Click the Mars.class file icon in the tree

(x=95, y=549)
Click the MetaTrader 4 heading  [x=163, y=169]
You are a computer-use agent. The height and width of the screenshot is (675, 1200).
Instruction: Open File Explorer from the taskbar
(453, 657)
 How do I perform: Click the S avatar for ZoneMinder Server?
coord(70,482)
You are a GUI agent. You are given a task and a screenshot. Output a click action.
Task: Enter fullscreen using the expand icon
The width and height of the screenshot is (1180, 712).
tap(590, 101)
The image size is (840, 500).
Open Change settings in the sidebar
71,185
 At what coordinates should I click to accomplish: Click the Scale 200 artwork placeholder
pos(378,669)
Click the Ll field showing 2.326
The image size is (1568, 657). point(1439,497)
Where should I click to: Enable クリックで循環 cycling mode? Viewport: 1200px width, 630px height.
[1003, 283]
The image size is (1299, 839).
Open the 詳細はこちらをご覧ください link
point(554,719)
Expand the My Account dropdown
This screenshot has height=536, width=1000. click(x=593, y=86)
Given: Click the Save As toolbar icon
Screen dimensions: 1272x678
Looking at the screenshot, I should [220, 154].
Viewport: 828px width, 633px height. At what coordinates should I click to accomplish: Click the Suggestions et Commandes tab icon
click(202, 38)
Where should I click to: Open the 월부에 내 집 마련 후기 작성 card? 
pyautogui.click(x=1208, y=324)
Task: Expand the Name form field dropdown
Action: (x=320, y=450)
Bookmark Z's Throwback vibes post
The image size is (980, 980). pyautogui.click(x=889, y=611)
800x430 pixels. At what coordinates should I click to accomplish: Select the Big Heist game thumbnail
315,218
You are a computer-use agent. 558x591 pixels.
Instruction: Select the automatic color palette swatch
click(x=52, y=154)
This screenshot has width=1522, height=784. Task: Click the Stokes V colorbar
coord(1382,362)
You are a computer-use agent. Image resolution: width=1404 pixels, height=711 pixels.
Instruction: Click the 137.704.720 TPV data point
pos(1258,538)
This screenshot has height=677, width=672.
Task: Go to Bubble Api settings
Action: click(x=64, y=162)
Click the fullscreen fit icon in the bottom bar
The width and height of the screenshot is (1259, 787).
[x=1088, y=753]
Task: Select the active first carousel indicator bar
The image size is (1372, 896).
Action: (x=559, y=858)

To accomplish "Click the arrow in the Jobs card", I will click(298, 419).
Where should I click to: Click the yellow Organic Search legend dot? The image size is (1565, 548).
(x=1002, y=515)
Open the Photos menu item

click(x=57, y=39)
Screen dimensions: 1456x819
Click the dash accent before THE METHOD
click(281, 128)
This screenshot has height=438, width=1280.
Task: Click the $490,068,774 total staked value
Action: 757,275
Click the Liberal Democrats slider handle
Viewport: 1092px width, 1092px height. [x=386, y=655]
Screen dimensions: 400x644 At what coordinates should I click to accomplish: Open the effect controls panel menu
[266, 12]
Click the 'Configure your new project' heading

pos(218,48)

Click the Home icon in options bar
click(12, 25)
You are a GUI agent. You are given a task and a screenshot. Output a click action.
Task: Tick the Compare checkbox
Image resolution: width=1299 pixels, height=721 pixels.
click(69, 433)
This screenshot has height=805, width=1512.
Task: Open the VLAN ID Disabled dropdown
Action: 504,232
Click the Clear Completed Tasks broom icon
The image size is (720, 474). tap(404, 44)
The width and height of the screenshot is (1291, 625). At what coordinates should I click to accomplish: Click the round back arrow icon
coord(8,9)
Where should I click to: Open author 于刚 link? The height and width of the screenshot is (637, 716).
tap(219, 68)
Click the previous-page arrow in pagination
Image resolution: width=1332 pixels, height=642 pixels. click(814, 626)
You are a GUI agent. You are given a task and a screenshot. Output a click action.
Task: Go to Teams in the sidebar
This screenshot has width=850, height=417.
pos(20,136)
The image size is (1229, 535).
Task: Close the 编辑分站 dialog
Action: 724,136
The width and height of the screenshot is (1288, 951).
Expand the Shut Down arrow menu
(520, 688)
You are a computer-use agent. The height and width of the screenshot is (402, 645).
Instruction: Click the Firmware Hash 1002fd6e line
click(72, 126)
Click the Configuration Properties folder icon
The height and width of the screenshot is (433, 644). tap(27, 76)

-------------------------

_Exercise objective_
Reproduce the items above word for word, starting with the very first line and going on through the line that contains "Action: (x=320, y=450)". Include both of those lines.

_Written answer_
Click the Mars.class file icon in the tree

(x=95, y=549)
Click the MetaTrader 4 heading  [x=163, y=169]
You are a computer-use agent. The height and width of the screenshot is (675, 1200).
Instruction: Open File Explorer from the taskbar
(453, 657)
 How do I perform: Click the S avatar for ZoneMinder Server?
coord(70,482)
You are a GUI agent. You are given a task and a screenshot. Output a click action.
Task: Enter fullscreen using the expand icon
The width and height of the screenshot is (1180, 712).
tap(590, 101)
The image size is (840, 500).
Open Change settings in the sidebar
71,185
 At what coordinates should I click to accomplish: Click the Scale 200 artwork placeholder
pos(378,669)
Click the Ll field showing 2.326
The image size is (1568, 657). point(1439,497)
Where should I click to: Enable クリックで循環 cycling mode? Viewport: 1200px width, 630px height.
[1003, 283]
The image size is (1299, 839).
Open the 詳細はこちらをご覧ください link
point(554,719)
Expand the My Account dropdown
This screenshot has height=536, width=1000. click(x=593, y=86)
Given: Click the Save As toolbar icon
Screen dimensions: 1272x678
Looking at the screenshot, I should [220, 154].
Viewport: 828px width, 633px height. At what coordinates should I click to accomplish: Click the Suggestions et Commandes tab icon
click(202, 38)
Where should I click to: Open the 월부에 내 집 마련 후기 작성 card? 
pyautogui.click(x=1208, y=324)
Task: Expand the Name form field dropdown
Action: (x=320, y=450)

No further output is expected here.